Il n’existe pas de liste exhaustive récapitulant quelles sont les charges déductibles des revenus fonciers. L’article 31 du code général des impôts fournit quelques exemples, comme les intérêts d’emprunt. D’une manière générale, la loi dispose que les investisseurs peuvent déduire les charges et dépenses “engagées en vue de l’acquisition ou de la conservation de leur revenu foncier”.

Lorsque le montant des charges excède celui des revenus fonciers, vous bénéficiez d’un déficit foncier. Concrètement, l’excédent de charges (hors intérêts d’emprunt) peut être déduit du revenu imposable global. La diminution de celui-ci permet de dégager une réduction d’impôt, proportionnelle à votre taux marginal d’imposition. Cet avantage fiscal joue uniquement sur le calcul de l’impôt sur le revenu, et non sur celui des prélèvements sociaux.

Le plafond du déficit foncier se situe à 10 700 € par an, hors cas particuliers. Si ce plafond est dépassé, vous pouvez reporter le surplus sur les revenus fonciers des dix années suivantes.

Les intérêts d’emprunt ne peuvent pas être déduits du revenu imposable global.
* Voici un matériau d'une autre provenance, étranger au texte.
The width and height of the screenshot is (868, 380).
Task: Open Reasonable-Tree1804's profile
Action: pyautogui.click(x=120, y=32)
Ils doivent être reportés sur les revenus fonciers des années suivantes.

L’ordre d’imputation des charges et du déficit foncier fonctionne donc comme tel :

  • Imputation des charges déductibles sur les revenus fonciers ;
  • En cas d’excédent, imputation du déficit foncier sur le revenu imposable global dans la limite de 10 700 € (hors intérêts d’emprunt) ;
  • Une fois le plafond de 10 700 € atteint, report du déficit foncier (en incluant les intérêts d’emprunt) sur les revenus fonciers des dix années suivantes, en commençant par les années les plus anciennes.
Si vos investissements locatifs génèrent des déficits fonciers exploitables, vous pouvez investir en SCPI, en pleine propriété ou en acquérant l’usufruit des parts. De cette façon, vous pouvez encaisser des revenus fonciers défiscalisés.
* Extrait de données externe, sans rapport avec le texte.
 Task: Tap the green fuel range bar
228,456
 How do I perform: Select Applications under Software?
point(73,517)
Les revenus fonciers doivent être renseignés dans votre déclaration de revenus annuelle. Les formalités de la déclaration des revenus varient selon le régime fiscal et la provenance des loyers :

  • Régime micro-foncier : remplir le revenu foncier global brut dans le formulaire 2042 classique (case 4BE) ;
  • Régime réel d’imposition : remplir le formulaire 2044 de déclaration des revenus fonciers, en renseignant les revenus et les différentes charges à déduire ;
  • SCPI européenne :
    • Méthode du crédit d’impôt : remplir les cases 4BK (micro-foncier) ou 4BL (régime réel), puis remplir la case 8TK dans le formulaire 2042 ;
    • Méthode du taux effectif : remplir le formulaire 2047 et la case 8TI du formulaire 2042 C.